### AIM OF THE TASK
Look below for the lines from the one with "Click the status" to the one with "Click the True", and copy exactly those lines, both ends included.

### RECORD EXTRACTS
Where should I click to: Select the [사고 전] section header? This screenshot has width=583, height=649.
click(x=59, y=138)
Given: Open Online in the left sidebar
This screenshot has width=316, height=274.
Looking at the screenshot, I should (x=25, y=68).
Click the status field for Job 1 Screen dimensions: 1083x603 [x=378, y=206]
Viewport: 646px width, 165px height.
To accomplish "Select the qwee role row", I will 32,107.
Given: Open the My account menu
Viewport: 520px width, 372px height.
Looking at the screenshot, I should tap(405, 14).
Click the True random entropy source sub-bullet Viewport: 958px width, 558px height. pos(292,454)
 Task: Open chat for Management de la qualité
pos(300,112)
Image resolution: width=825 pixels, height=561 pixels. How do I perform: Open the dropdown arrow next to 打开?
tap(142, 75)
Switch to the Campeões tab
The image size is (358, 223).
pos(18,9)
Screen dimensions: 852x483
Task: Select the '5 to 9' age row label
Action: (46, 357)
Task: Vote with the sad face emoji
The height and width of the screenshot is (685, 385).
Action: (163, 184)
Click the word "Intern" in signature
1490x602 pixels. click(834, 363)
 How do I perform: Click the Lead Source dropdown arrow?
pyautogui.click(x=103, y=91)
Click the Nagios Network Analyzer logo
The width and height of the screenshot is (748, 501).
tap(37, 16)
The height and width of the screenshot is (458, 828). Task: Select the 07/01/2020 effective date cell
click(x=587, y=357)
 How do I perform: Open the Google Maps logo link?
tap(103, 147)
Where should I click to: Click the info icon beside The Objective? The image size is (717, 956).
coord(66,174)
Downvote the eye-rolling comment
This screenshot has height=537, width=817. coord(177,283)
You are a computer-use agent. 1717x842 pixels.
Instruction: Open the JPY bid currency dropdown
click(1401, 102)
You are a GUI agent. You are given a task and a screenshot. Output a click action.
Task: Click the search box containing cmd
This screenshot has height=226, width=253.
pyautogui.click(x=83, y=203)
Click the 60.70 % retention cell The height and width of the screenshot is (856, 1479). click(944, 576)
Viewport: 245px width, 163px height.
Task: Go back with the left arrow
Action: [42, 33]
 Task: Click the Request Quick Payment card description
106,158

### EXERCISE RESPONSE
Click the status field for Job 1 Screen dimensions: 1083x603 [x=378, y=206]
Viewport: 646px width, 165px height.
To accomplish "Select the qwee role row", I will 32,107.
Given: Open the My account menu
Viewport: 520px width, 372px height.
Looking at the screenshot, I should tap(405, 14).
Click the True random entropy source sub-bullet Viewport: 958px width, 558px height. pos(292,454)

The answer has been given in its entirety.